Когда она закончила, он просто сидел, глядя на свой палец, потом на её лицо.
— Спасибо, — снова сказал он, и на этот раз в этом слове была вся тяжесть его тридцати лет одиночества.
Аня кивнула, не в силах говорить. Ветер снаружи выл ещё яростнее, бросая горсти снега в борт самолета. Холод внутри усиливался. Но в этой ледяной, зеленоватой темноте что-то изменилось. Барьер между ними не рухнул. Он стал прозрачным. И сквозь него они увидели друг в друге не врага и не загадку, а отражение собственного одиночества. Сломанное, уродливое, но настоящее.
Она подвинулась ближе к нему, не для тепла тела, а для того, чтобы его эмоциональное поле, теперь тихое и уязвимое, не растекалось в пустоту, а имело границы.
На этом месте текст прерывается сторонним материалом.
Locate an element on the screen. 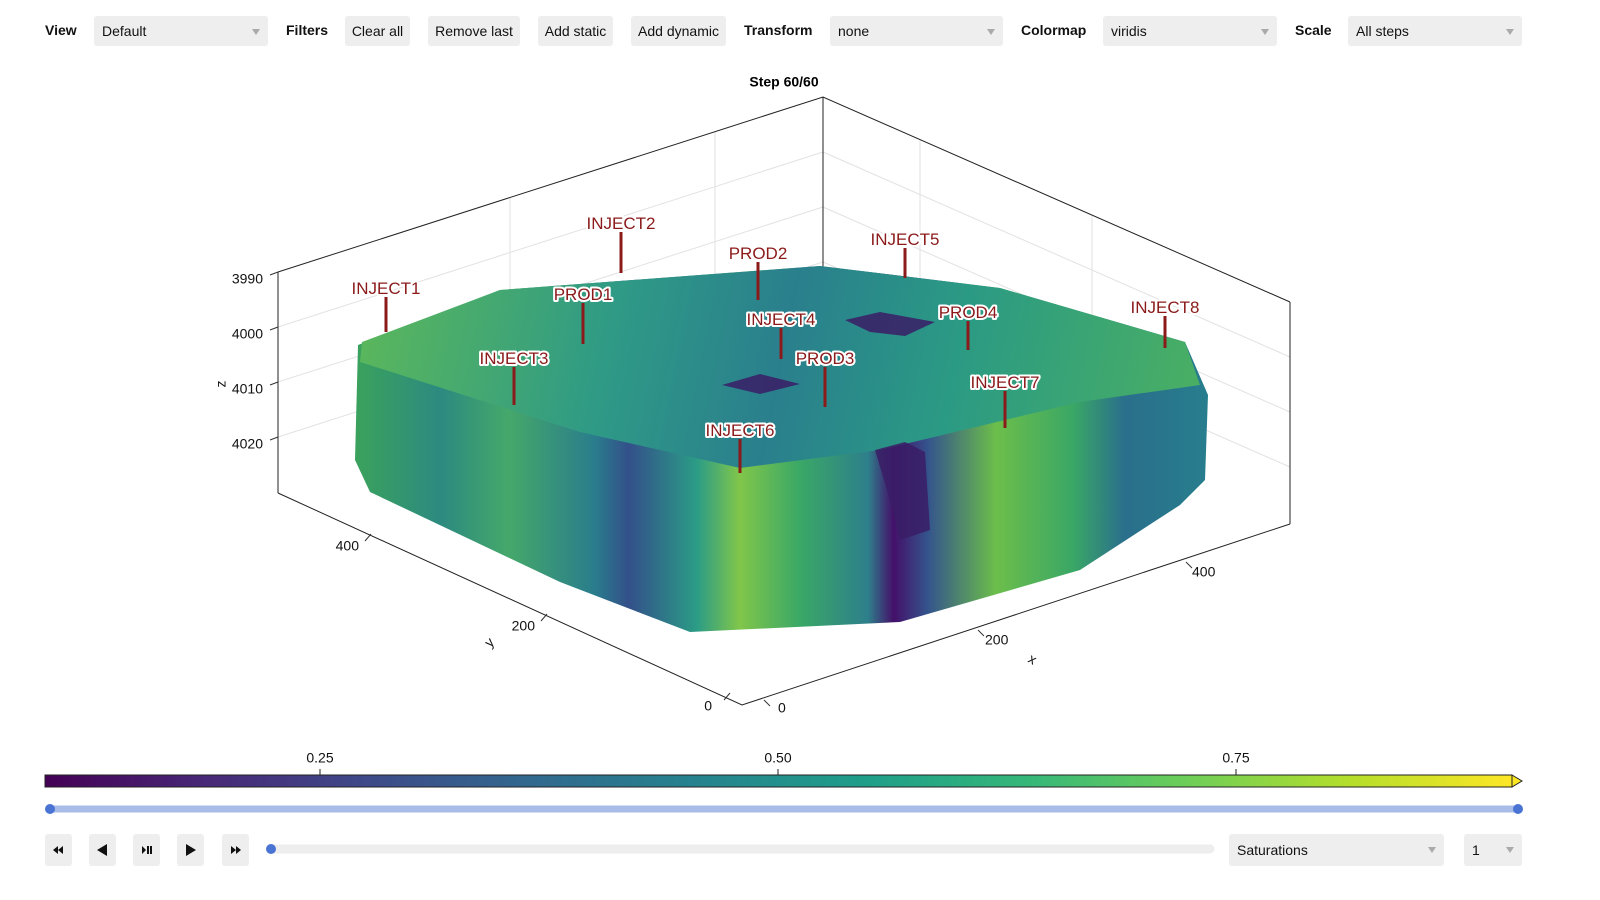 The height and width of the screenshot is (900, 1600). scale-dropdown: All steps is located at coordinates (1435, 31).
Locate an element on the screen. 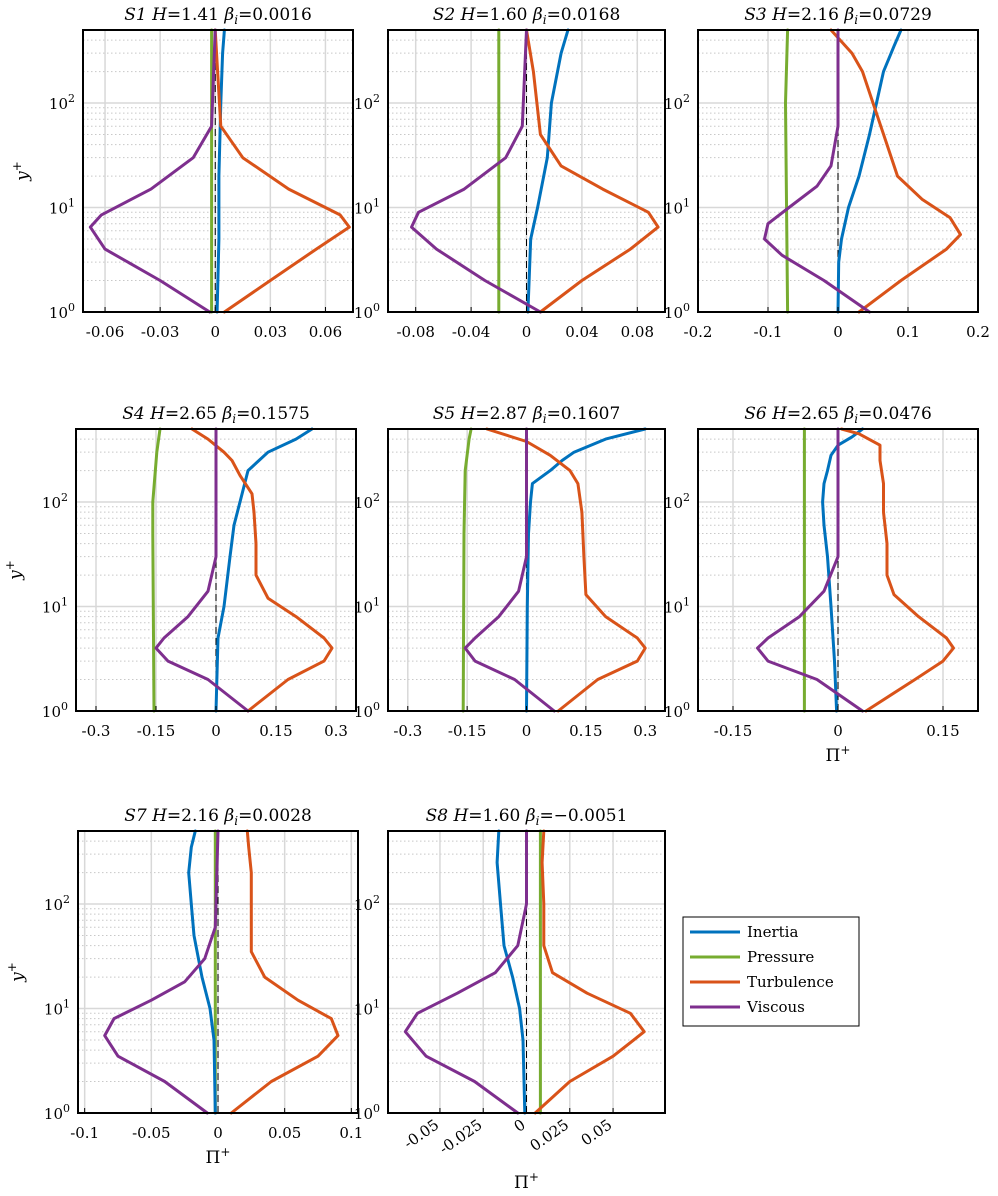 The height and width of the screenshot is (1196, 998). x-tick-label: 0.08 is located at coordinates (638, 332).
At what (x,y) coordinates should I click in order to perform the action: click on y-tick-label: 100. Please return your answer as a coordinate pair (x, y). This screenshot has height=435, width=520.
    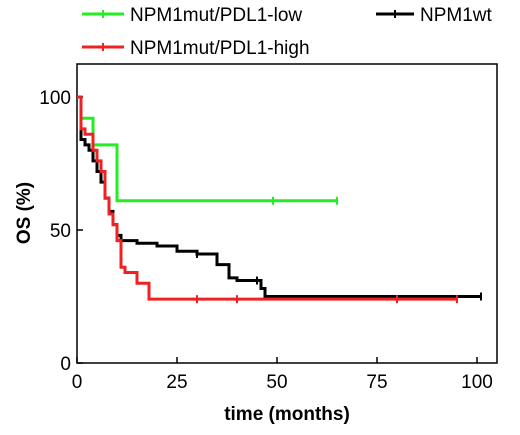
    Looking at the image, I should click on (55, 98).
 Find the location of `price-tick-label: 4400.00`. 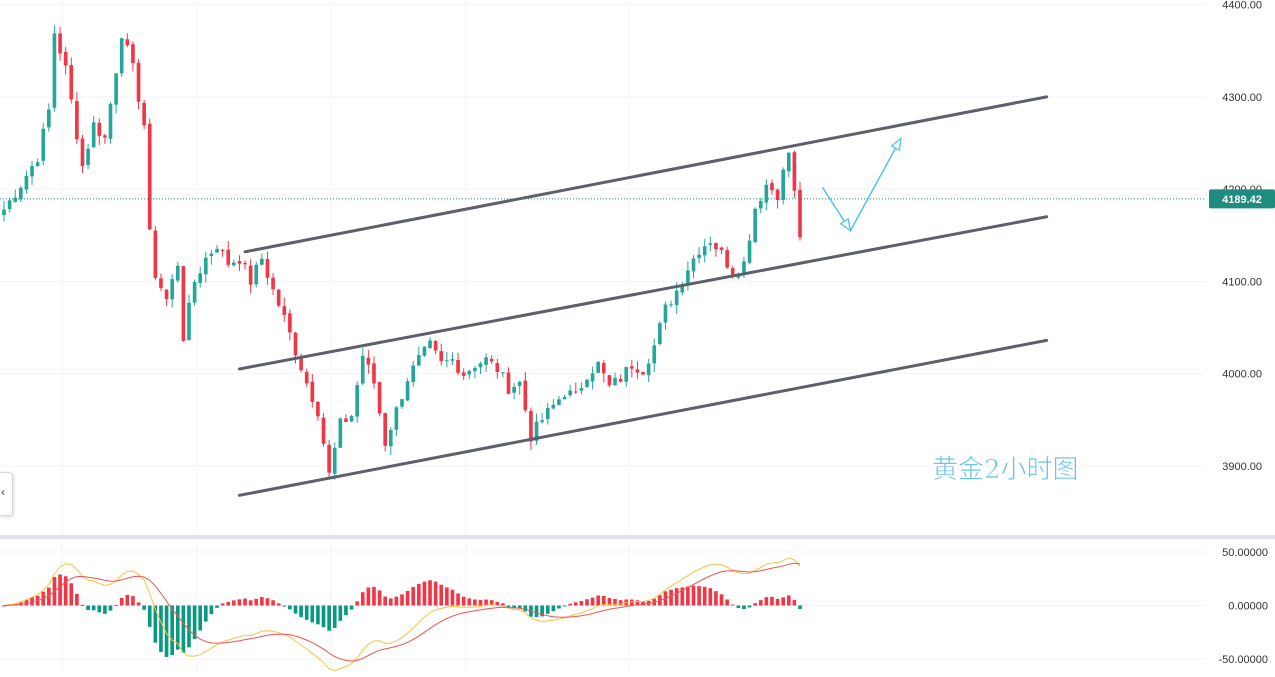

price-tick-label: 4400.00 is located at coordinates (1242, 6).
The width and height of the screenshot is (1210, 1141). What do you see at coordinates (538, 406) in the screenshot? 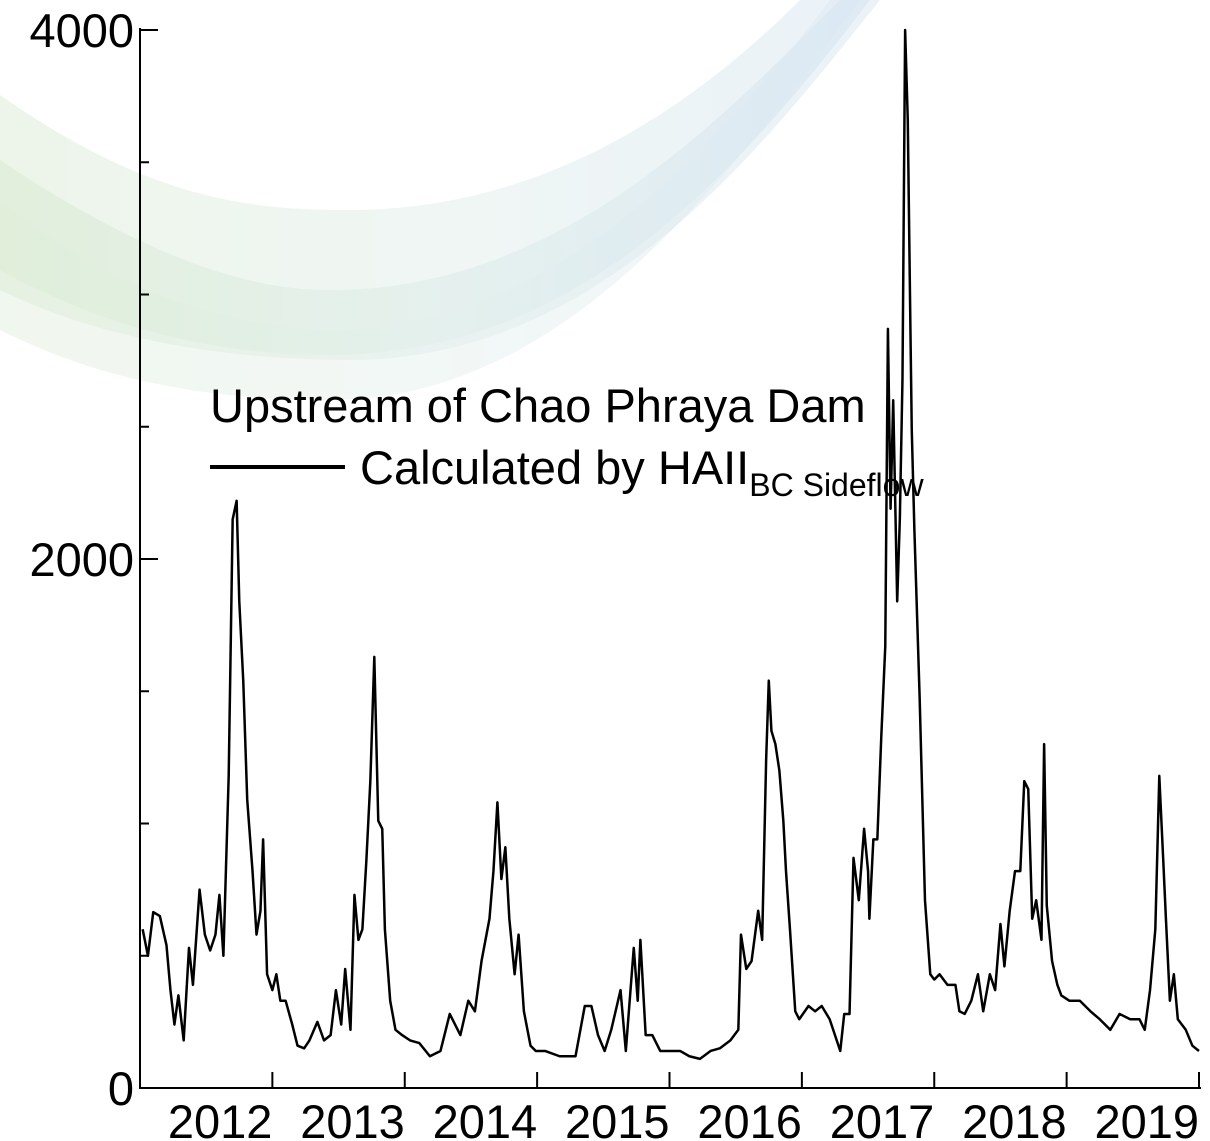
I see `legend-title: Upstream of Chao Phraya Dam` at bounding box center [538, 406].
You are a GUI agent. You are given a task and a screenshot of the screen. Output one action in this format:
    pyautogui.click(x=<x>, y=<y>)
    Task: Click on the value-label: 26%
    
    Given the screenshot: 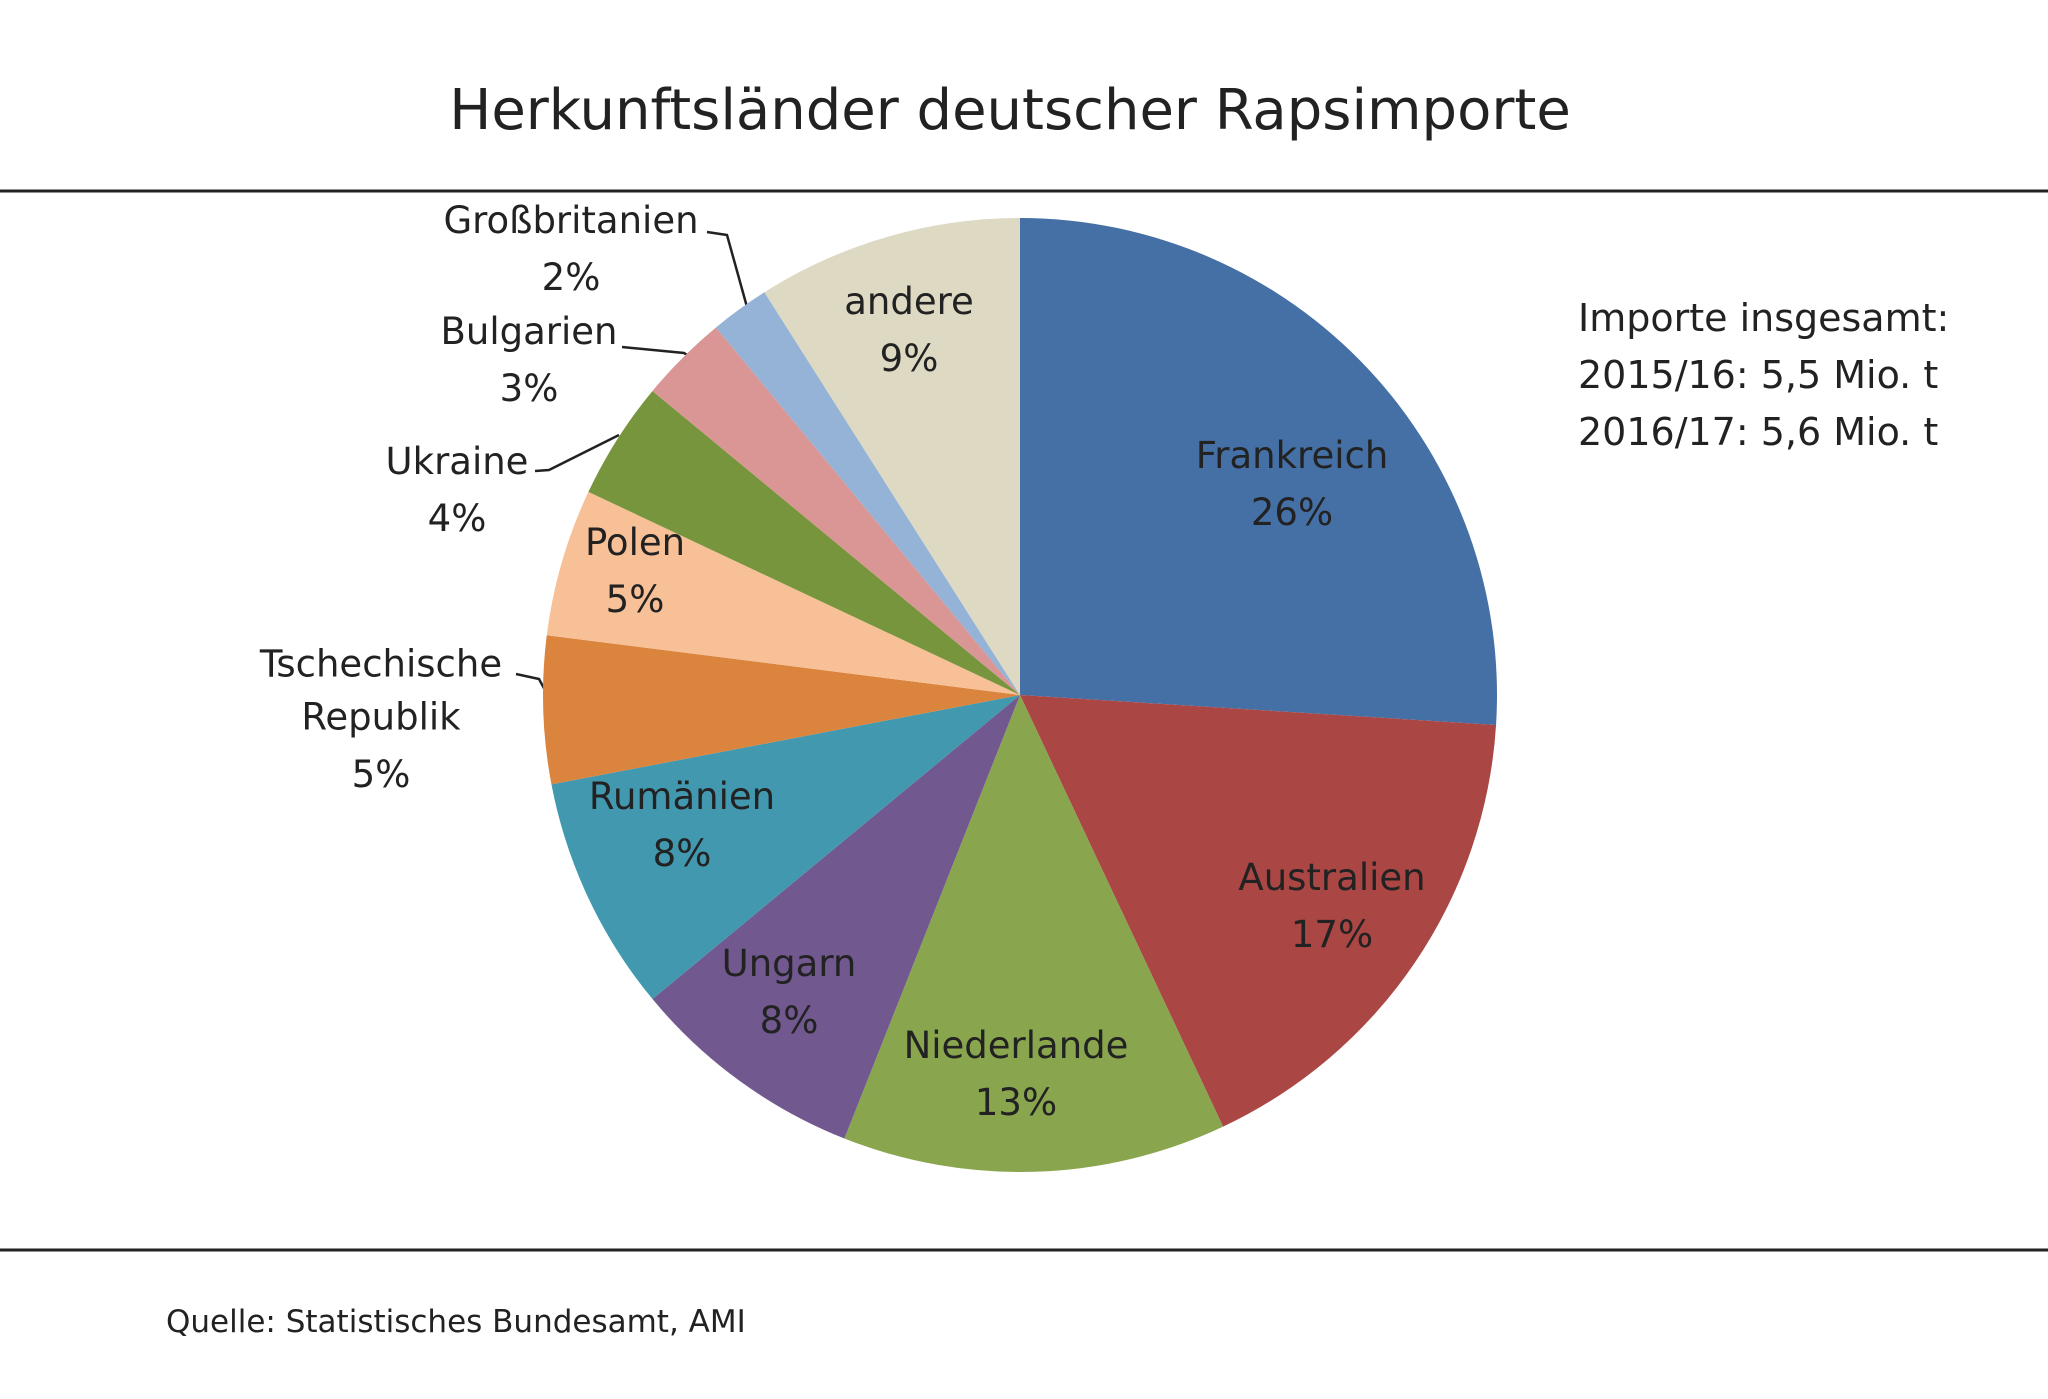 What is the action you would take?
    pyautogui.click(x=1292, y=513)
    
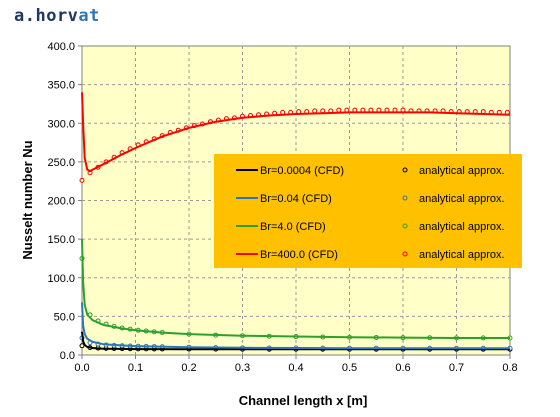 Image resolution: width=560 pixels, height=417 pixels. Describe the element at coordinates (61, 279) in the screenshot. I see `y-tick-label: 100.0` at that location.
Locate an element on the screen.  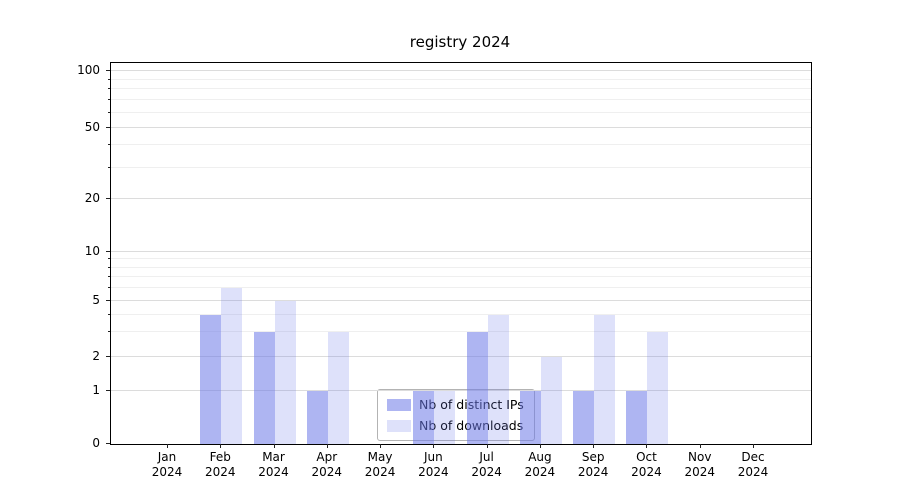
x-tick-label: Sep 2024 is located at coordinates (593, 465).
Она свернулась калачиком на своем одеяле, спиной к нему, создавая молчаливый щит.
— Попробуй поспать, — сказала она в темноту. — Я буду следить.
Он ничего не ответил. Но через несколько минут его дыхание стало глубже, ровнее. Он не спал. Он просто существовал. И в этом существовании, впервые за долгие годы, не было одной только пустоты. В ней была боль от ожога, холод, усталость и странное, тихое присутствие другого человека, который знал о нём самое страшное и не отвернулся.
Аня лежала с открытыми глазами, слушая вой ветра и его дыхание. Она думала о маленьком мальчике и холодном стекле. Думала о всепоглощающей белизне лавины. Два разных вида небытия. Его — от отсутствия чувств. Её — от их переизбытка. И теперь, здесь, в этой металлической скорлупе на краю света, эти два небытия странным, мучительным образом соприкоснулись. И в точке соприкосновения родилось что-то новое. Не любовь. Ещё нет. Но необходимость. Глубокая, животная необходимость друг в друге для выживания не только физического, но и душевного.
Она знала, что завтра будет хуже. Холод, голод, отчаяние возьмут своё. Но в эту первую, бесконечно длинную ночь на леднике, среди ужаса и льда, произошло чудо страшнее катастрофы: они перестали быть чужими.